I planned the trip for the week between Evan’s college courses – 9 precious days in the beginning of May. The route I picked was to fly into San Francisco, drive from Yosemite → Sequoia → Joshua Tree → the Grand Canyon, and then fly out of Phoenix. I didn’t get the kind of pre-trip excitement from the boys that I would have wanted, but during the trip, they were wonderfully engaged, active and pleasant in everything we did, and genuinely appreciative of the adventure we were having. The last night I had the sweetest exchange that simply melted my heart – I knew it was perfect that we had done this. I was so happy to experience my kids and think “hey, I like them” again.
Some stand out moments for me included watching the moon rise from the front porch of our house at the Grand Canyon, taking a plein air watercolor class at Yosemite, and making a very profound life decision while driving through the California desert listening to Bear’s Den. I also collected a lot of experiences and phrases from the kids and created this:
One unexpected joy was watching the kids’ excitement when we flew over the Rocky Mountains. They had never been west of Ohio and I just forgot how magnificent that mountain range is. Evan said it was in his top three things of the whole trip! Another surprise bonus was that they were completely turned off by the dry, non-verdant environment of everywhere that wasn’t the actual National Parks of Yosemite and Sequoia. “It’s so brown” and “there’s no grass” was a common refrain. This spurred both of them to announce that they never wanted to live anywhere other than the east coast. Score one for close future grandchildren!

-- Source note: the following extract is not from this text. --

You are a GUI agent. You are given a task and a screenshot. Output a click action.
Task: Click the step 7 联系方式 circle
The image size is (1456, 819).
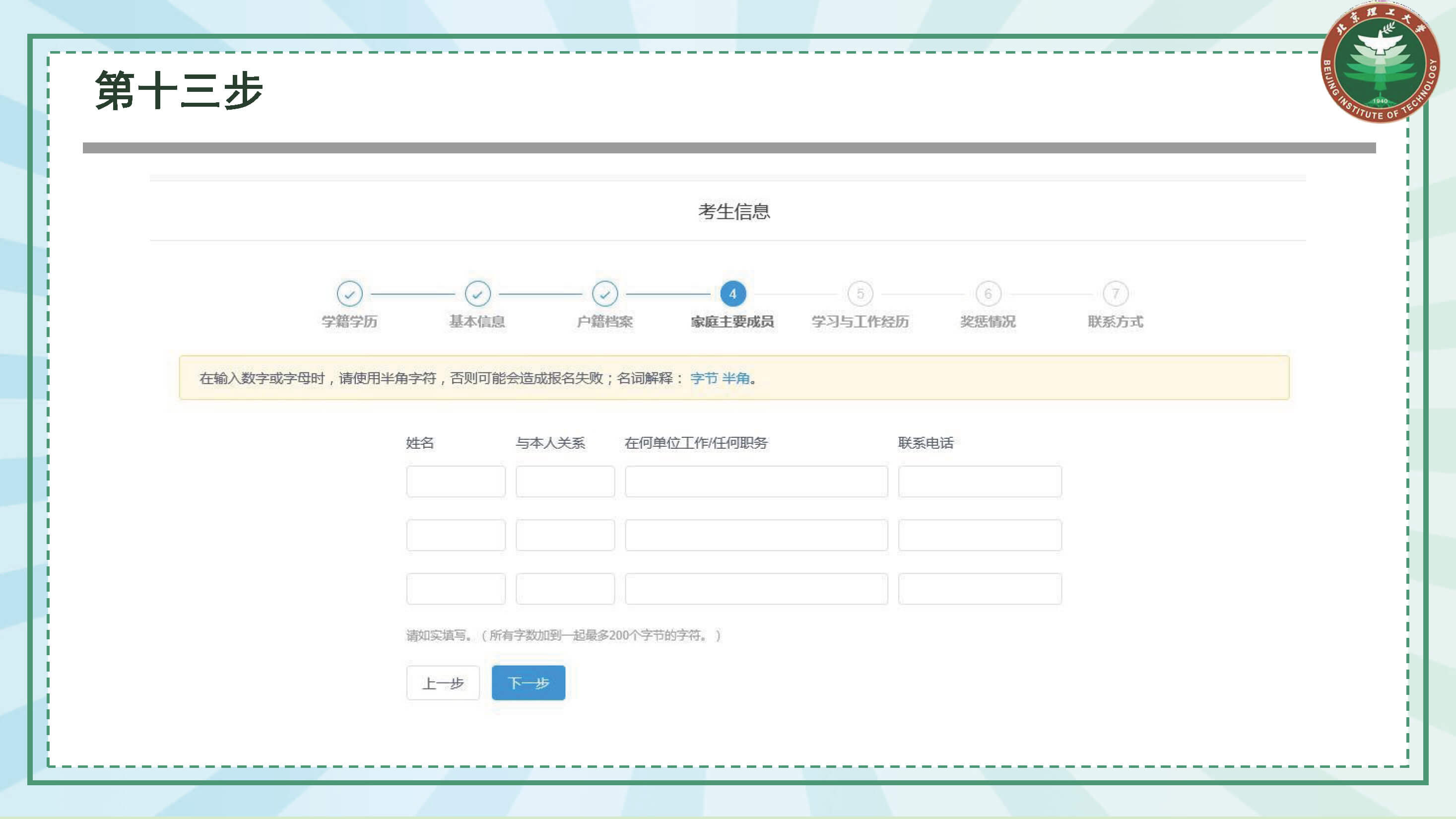(x=1115, y=294)
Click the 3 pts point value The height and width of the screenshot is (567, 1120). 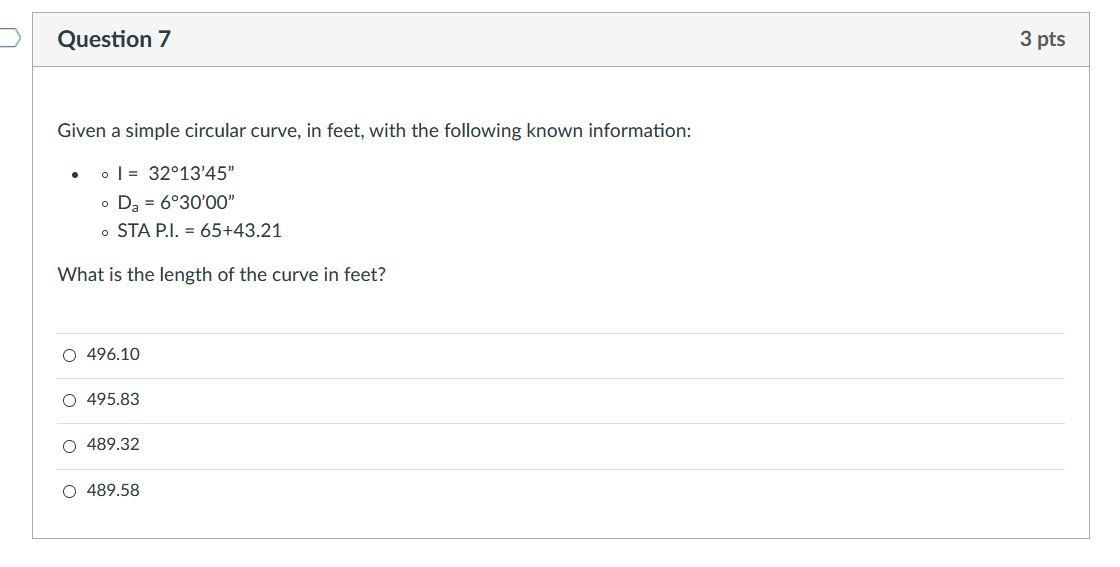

I am thrilled beyond measure that I was able to take them on such a wonderful trip. We got along well, we were great traveling companions, we got to see majestic sights, and it gave us some special shared memories that I am pretty sure will remain with them for years to come. I am also hoping that it will inspire them to take their own children on a special trip out west some day as well. Even though teenagers can be tough sometimes, I love my boys.